For parents with bio babies there are some things that happen "naturally" that may be taken for granted. As adoptive parents we realize that these "natural" behaviors are indeed learned behaviors. We have been very lucky with Little E and she is attaching nicely, but even after almost three months home I am still sometimes uncomfortable with her ease in going to people she doesn't know, and her rush to say "bye bye" to try to leave and go with whatever guest is leaving our house after a short visit.
We are learning so much about parenting an adopted child and are learning more and more each day. I will post these happy challenges as they arise to hopefully help PAPs when they finally get their little one(s) home.
Here are a few things that you may not expect when coming home with your child:
Babies start to chew food between 6-8 months. By two years of age they have little issues with most solid foods. Little E never had "solid" food in the orphanage. The children ate fast, there was no time to chew. Also, the children in the room were probably between 10 months and 2 years and sometimes, when busy, younger children were brought in.

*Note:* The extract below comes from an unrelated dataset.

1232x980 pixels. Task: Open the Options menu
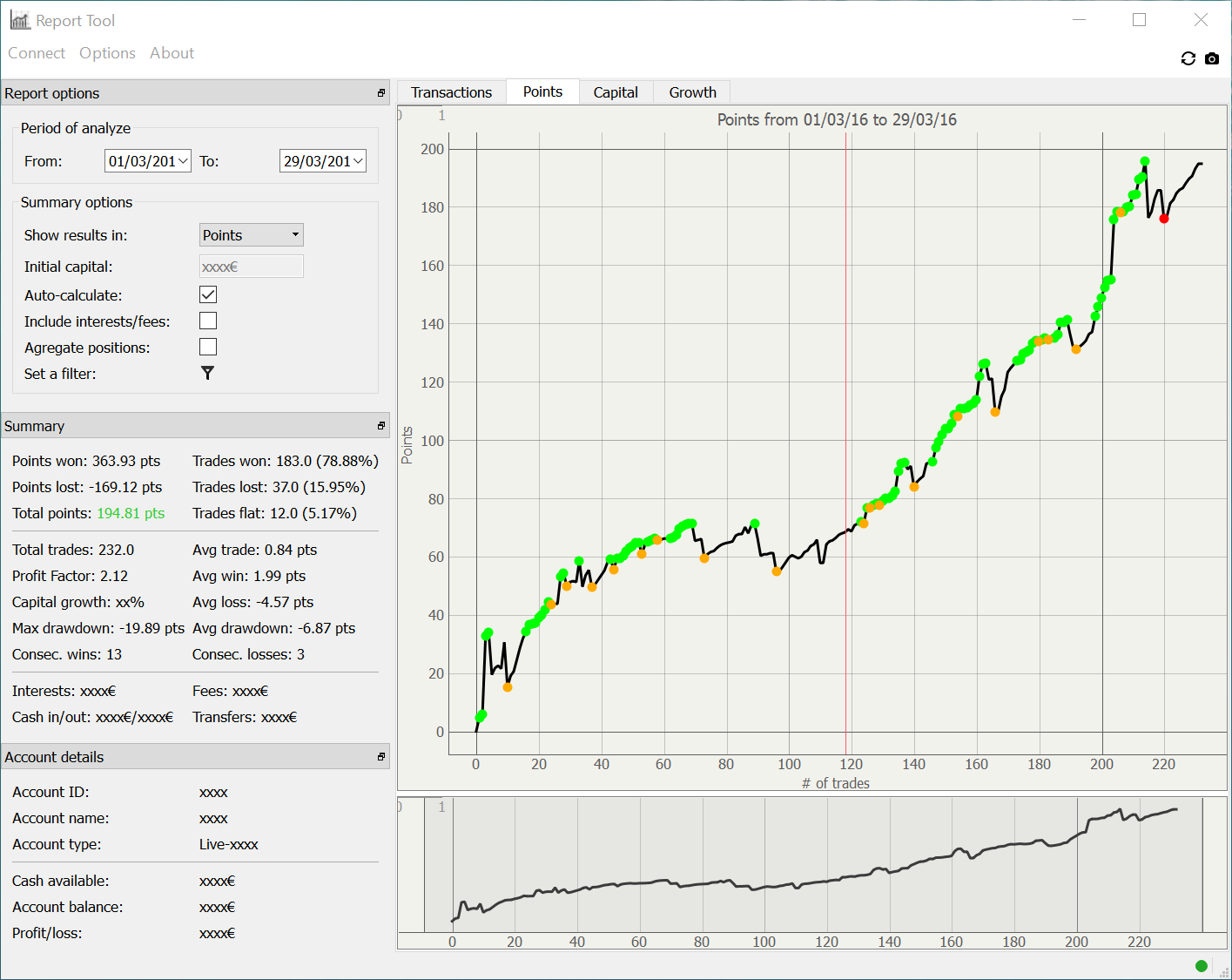click(x=107, y=53)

These children all had different abilities regarding eating. I am sure that foods like oatmeal and mushy potato soup were the easiest and safest food for them to give the children. Once I saw her with a small piece of wheat bread but she sucked on it until it was soft and just swallowed it. Some OPs often tell PAPs to bring goldfish crackers and cheerios for the children. Sometimes they give them to the children without the knowledge of the caretakers. All I can say is THANK GOODNESS we didn't try this. Once we got home we realized that she can't eat solid food. Her mouth hasn't been stimulated with solid foods and she doesn't know texture in her mouth. Because of this we take her to occupational therapy once a week. She has since learned to eat things like graham crackers that are in small pieces, bananas, and spaghetti...but she still hasn't grasped chewing. She knows what chewing means but we are trying to teach her to put the food on top of her teeth. We work on this with daily food training.
THE SHOUT OUT
Most toddlers wake up and call for mama and papa. A child like E who has been in an orphanage does not do this. Why would she? For two years she woke up and waited who knows how long for someone to get her. Calling out for someone would do no good. She would stay in bed awake forever if we didn't go in her room. I recently started telling her to call mama or papa when her nap is over. Finally, a few days ago she yelled out "PAPA!" at the end of her nap. I thought I would cry. She has since tried this a few times more (but alas it has been way before the nap is over so I have to tell her to go back to sleep).
Lately we have started teaching her about "checking in." Checking In is when you are in a room with other people and your child is playing across the room and they periodically make eye contact with mama and or papa just to make sure they are there and they are safe. Bio children do this naturally. Not having a parent or sole caregiver keeps this from happening. First they have to become attached to someone, then they have to learn to "check in." I recently started going over to E when she is playing and giving her a squeeze and saying "mama is just checking in to make sure you are okay." Or when I am in the kitchen and she is in the dining room I will call her name and say "mama is just checking in." I also said that she can "check in with mama too." We just started this exercise so we'll see how it goes.